- Founded: 2006
- Type: Supporters' group
- Team: Toronto FC
- Location: BMO Field
- Website: www.redpatchboys.ca

= Red Patch Boys =

The Red Patch Boys is an officially recognized supporters group for Major League Soccer's Toronto FC. The group was founded in late 2006 by soccer fans in the Toronto area immediately after the announcement of Toronto FC's creation as Canada's first MLS franchise. An official identity, dedicated website and message board, and formal organization of the group later emerged, and the group has grown to become the largest supporters group for Toronto FC.

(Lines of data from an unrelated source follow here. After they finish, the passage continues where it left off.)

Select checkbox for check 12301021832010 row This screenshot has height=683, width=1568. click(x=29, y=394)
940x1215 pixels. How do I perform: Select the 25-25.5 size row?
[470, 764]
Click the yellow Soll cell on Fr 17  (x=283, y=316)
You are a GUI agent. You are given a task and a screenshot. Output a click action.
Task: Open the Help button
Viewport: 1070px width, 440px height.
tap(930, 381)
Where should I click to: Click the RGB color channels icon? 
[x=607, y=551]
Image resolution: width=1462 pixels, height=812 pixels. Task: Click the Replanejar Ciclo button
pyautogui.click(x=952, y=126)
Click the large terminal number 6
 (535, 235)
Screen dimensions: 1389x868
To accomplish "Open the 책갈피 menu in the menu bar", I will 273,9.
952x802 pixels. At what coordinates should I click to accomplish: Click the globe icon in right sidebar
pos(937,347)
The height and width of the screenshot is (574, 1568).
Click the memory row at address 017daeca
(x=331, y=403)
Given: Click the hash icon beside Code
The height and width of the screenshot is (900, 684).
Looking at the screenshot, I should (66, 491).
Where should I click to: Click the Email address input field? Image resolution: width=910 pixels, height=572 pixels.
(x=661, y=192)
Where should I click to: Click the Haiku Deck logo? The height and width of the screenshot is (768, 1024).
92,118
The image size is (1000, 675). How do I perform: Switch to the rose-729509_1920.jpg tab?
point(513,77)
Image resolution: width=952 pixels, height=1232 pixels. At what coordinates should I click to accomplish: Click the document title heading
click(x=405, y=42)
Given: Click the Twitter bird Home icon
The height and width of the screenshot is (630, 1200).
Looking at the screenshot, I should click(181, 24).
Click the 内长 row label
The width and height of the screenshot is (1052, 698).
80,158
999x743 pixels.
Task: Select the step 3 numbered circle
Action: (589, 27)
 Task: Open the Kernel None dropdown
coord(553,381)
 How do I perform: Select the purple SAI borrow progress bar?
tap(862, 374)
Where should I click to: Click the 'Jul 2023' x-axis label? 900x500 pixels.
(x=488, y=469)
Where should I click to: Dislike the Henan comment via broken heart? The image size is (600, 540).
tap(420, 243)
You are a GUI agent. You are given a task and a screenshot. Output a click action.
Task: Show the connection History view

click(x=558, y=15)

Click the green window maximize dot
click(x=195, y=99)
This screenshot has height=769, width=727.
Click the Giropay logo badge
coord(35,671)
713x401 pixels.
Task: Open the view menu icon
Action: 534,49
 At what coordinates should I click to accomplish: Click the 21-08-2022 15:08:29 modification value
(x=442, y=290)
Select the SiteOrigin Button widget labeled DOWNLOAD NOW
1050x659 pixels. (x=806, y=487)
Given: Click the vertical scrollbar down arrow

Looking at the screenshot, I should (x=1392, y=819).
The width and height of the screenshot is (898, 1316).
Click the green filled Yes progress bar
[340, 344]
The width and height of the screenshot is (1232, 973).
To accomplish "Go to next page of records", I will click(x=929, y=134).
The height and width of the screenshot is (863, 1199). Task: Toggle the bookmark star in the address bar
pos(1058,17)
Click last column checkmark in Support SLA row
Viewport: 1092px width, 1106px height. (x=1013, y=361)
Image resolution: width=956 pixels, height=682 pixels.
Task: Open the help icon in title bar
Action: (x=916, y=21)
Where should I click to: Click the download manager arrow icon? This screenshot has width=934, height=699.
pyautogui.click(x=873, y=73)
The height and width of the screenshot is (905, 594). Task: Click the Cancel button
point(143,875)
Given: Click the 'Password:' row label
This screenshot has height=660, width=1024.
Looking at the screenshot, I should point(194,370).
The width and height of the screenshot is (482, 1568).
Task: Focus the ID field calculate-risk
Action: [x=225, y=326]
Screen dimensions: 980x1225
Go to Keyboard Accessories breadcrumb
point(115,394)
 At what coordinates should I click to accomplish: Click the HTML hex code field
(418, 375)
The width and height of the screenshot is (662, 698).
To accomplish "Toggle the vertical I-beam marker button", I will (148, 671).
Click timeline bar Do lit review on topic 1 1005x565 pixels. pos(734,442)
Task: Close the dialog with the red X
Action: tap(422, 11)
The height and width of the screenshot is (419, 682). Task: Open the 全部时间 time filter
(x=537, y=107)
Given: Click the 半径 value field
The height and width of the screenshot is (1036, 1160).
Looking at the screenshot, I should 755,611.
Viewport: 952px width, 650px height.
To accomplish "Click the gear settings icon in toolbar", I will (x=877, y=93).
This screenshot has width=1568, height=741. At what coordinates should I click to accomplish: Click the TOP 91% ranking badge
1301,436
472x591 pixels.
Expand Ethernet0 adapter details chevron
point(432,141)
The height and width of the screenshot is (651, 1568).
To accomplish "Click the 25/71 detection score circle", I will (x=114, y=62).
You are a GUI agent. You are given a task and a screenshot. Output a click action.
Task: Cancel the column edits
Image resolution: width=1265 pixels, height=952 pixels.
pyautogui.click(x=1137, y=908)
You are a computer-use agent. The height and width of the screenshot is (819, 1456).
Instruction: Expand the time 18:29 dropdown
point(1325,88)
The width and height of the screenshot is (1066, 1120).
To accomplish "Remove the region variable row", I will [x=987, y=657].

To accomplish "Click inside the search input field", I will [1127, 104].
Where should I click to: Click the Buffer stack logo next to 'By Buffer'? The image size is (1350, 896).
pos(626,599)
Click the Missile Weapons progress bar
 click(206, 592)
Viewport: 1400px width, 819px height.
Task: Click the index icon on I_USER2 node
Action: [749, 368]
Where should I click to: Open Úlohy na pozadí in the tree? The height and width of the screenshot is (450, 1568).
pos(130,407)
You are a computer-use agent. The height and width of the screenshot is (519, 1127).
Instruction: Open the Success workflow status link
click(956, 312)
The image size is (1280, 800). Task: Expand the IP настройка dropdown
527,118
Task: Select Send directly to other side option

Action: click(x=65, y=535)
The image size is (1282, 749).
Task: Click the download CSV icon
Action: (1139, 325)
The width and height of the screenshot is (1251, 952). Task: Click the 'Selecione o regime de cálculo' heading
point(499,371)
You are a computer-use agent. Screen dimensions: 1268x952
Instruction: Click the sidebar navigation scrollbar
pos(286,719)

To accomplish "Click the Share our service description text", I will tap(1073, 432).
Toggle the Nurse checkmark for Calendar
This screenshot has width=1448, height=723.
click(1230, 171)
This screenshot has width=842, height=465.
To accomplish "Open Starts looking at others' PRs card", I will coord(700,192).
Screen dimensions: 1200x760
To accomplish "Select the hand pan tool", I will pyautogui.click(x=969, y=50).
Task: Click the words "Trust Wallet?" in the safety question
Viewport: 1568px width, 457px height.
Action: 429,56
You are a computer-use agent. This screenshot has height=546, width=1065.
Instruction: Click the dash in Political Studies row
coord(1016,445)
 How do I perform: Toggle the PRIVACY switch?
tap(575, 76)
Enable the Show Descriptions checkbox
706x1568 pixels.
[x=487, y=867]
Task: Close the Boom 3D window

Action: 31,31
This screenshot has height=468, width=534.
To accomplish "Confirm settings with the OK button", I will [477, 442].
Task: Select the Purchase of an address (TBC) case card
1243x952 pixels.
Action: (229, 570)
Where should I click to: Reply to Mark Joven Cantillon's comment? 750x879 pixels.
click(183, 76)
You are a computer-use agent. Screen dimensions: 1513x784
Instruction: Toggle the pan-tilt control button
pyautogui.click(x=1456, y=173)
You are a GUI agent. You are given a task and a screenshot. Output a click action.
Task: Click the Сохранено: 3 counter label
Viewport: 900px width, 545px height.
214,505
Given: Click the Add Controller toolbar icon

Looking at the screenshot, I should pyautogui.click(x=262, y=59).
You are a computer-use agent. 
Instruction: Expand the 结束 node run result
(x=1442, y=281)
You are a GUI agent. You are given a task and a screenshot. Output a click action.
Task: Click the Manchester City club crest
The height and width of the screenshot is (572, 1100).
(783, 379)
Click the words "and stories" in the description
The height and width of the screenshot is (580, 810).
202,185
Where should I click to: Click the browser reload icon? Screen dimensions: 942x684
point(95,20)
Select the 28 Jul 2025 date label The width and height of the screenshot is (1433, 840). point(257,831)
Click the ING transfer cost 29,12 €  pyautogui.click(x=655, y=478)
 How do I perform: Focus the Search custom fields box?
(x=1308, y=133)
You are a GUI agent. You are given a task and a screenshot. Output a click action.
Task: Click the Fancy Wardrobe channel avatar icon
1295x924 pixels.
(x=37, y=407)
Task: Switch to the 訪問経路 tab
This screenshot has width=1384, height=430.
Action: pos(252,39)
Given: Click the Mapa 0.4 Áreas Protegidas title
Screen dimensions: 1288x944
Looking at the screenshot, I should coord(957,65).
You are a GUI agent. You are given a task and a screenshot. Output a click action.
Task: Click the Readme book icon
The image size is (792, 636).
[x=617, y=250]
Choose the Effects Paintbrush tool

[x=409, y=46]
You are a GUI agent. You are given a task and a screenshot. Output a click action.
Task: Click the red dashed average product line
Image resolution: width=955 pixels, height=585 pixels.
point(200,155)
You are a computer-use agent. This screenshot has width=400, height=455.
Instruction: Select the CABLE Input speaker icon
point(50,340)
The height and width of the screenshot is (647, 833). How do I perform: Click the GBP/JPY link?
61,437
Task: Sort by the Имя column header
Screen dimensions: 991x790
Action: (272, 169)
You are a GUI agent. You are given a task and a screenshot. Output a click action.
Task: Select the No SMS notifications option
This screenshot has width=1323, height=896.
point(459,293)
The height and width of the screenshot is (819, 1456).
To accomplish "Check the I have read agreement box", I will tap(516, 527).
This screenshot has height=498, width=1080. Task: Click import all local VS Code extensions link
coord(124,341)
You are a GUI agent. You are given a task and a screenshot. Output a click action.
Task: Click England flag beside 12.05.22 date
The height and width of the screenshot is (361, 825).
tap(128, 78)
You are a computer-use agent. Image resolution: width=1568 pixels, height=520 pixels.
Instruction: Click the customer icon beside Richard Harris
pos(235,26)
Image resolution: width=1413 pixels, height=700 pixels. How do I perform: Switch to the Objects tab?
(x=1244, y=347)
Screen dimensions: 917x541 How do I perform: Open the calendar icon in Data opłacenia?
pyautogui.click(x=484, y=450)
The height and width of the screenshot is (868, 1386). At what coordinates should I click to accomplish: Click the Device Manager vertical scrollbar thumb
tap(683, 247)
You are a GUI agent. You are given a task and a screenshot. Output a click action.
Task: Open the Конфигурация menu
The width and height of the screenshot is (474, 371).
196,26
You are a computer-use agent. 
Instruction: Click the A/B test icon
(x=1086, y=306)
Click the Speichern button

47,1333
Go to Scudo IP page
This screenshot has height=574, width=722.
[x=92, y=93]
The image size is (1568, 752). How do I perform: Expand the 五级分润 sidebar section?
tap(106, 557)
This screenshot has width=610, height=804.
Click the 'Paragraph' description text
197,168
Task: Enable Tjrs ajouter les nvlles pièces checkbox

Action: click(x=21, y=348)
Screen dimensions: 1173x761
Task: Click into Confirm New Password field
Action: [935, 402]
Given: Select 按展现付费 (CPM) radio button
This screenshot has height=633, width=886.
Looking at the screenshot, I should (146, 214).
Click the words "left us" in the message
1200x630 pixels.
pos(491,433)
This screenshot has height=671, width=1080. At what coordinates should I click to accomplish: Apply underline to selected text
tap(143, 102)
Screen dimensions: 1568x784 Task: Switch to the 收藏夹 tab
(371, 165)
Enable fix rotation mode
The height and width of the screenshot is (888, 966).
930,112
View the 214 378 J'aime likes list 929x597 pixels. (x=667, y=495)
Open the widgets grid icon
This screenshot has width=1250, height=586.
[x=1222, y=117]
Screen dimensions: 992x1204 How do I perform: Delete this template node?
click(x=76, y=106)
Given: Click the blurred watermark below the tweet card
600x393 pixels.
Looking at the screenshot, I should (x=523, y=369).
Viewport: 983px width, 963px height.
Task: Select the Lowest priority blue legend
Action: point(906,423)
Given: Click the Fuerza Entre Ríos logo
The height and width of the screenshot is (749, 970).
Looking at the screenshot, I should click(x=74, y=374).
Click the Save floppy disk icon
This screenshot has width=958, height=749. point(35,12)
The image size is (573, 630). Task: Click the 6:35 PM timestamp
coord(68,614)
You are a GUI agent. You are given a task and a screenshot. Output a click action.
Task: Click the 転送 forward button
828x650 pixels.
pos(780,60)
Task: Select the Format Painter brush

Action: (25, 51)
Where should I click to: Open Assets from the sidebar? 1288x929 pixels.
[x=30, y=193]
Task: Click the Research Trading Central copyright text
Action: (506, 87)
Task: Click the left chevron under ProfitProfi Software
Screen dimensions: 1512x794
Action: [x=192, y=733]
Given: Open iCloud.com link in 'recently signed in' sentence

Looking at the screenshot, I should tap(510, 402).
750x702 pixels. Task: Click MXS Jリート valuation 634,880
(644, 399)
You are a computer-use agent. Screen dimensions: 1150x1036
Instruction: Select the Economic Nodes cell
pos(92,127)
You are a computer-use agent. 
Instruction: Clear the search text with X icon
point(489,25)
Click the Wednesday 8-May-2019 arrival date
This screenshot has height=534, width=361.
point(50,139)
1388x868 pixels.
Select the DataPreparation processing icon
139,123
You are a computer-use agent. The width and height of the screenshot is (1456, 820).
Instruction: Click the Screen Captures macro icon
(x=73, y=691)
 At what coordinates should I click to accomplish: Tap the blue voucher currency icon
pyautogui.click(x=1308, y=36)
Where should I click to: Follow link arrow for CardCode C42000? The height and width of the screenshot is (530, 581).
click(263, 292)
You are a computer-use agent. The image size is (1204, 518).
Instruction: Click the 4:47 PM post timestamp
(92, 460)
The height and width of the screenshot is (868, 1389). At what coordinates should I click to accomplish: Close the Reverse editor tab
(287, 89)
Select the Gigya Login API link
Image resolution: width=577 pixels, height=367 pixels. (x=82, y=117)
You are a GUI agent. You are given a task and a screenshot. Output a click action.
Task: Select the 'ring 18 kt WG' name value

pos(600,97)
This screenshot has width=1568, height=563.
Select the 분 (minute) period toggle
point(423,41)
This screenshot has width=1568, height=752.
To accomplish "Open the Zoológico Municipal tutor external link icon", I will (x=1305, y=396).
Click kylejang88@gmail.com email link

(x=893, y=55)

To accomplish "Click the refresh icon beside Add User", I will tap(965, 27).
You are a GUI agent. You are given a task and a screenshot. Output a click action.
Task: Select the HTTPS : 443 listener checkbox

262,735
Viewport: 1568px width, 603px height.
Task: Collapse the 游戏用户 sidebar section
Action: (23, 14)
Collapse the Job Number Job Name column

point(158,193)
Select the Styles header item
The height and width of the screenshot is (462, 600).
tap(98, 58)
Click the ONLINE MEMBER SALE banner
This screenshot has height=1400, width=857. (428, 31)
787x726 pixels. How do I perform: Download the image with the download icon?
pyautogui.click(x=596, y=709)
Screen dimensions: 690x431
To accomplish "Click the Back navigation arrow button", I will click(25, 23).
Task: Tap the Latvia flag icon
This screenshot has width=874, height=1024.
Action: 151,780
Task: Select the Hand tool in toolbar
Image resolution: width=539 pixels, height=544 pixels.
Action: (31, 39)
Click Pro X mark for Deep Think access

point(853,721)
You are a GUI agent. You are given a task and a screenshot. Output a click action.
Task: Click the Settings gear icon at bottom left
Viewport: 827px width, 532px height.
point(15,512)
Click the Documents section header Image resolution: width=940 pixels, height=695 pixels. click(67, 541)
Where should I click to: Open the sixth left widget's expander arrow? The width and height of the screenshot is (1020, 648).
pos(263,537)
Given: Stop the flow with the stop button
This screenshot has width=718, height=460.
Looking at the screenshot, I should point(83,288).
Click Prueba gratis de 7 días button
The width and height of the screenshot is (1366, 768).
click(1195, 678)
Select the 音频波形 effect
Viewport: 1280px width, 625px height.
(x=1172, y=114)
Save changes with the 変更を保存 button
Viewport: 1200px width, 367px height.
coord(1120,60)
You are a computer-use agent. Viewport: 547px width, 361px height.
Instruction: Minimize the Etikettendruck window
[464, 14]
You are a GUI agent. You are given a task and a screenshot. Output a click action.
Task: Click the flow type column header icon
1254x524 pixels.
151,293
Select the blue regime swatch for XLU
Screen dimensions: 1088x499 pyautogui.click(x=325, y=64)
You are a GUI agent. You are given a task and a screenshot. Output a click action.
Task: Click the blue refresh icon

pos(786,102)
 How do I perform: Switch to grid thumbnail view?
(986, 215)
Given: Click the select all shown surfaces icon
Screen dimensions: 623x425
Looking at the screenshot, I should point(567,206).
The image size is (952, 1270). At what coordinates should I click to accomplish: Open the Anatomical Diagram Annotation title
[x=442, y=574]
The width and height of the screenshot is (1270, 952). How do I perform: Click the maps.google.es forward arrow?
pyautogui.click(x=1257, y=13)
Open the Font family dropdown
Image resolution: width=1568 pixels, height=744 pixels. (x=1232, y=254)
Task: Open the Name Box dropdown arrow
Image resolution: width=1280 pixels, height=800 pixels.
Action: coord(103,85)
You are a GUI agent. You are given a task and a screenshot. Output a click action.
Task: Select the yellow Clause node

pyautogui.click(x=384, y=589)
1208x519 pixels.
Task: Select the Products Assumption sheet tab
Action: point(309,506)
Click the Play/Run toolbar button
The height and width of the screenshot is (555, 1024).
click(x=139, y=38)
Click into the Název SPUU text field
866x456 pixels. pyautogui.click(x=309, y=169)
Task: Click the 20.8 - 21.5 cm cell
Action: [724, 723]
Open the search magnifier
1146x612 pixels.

At Toronto FC home matches, the group is primarily based in sections 111 and 112 of BMO Field which has been named "The Bunker", though RPB members can be found scattered all throughout the stadium. The mandate of the Red Patch Boys (RPBs) is to support and promote Toronto FC and the sport of soccer throughout Canada, and to help contribute to the atmosphere at all TFC home games. Along with the other supporter groups in Toronto, they have gained widespread notoriety for showering opposing players with streamers during corner kicks and goal celebrations. In addition to activities in their home stadium, several members also take part in away games at other MLS venues; notably Columbus, Chicago, and Foxborough. The group's name is a homage to the Red Patch Devils, a nickname given by Axis forces for the 1st Canadian Infantry Division which fought across Europe during the Second World War. The visual identity is based on the unit's badge which features a stylized Canadian Maple Leaf.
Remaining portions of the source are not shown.